By letting people choose their own office adventures, employees can gain back some of what’s sorely missing in American work culture: self-determination. Need to plow through a task that will take you a full day? Stay home. Need to talk through some plans with a few co-workers? Everyone goes in. Kid got the sniffles? Expecting a delivery? Have dinner plans near the office? Do what you need to do to manage your life. Being constantly forced to ask permission to have needs outside your employer’s Q3 goals is humiliating and infantilizing. That was true before the pandemic, but it’s perhaps never been as clear as it is after a year in which many employers expected workers not to miss a beat during a global disaster unlike anything in the past century.

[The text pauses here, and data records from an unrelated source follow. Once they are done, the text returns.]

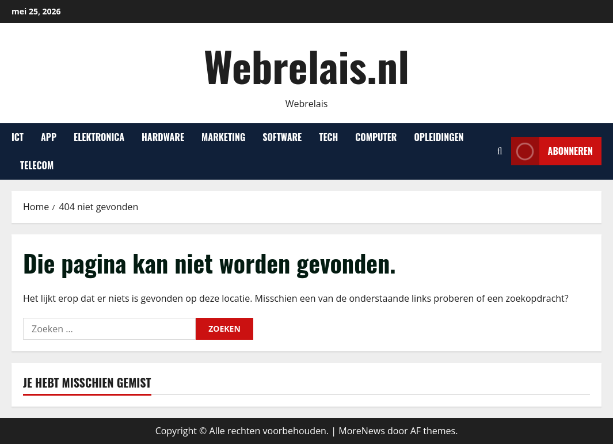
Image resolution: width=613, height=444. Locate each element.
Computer (376, 137)
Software (282, 137)
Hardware (163, 137)
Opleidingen (438, 137)
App (48, 137)
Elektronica (99, 137)
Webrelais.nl (306, 65)
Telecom (37, 165)
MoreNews (361, 430)
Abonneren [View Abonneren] (552, 151)
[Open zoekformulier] (499, 151)
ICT (18, 137)
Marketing (223, 137)
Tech (328, 137)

Now that many American companies have been forced to adapt to remote-work life, there are good reasons to demand continued flexibility from your employer—and good reasons to believe you could get it. “There's this new realization and awareness of how you work best, what's important in life, and how you want to spend your time,” says Janet Pogue McLaurin, the global-research principal at Gensler, the architecture firm. “People are going to shift to align with that.” Employers, she told me, know that the genie is not going all the way back in the bottle, and some will see this switch as a win-win. They get to reduce their office footprint and brag about providing a highly sought-after benefit that saves them money.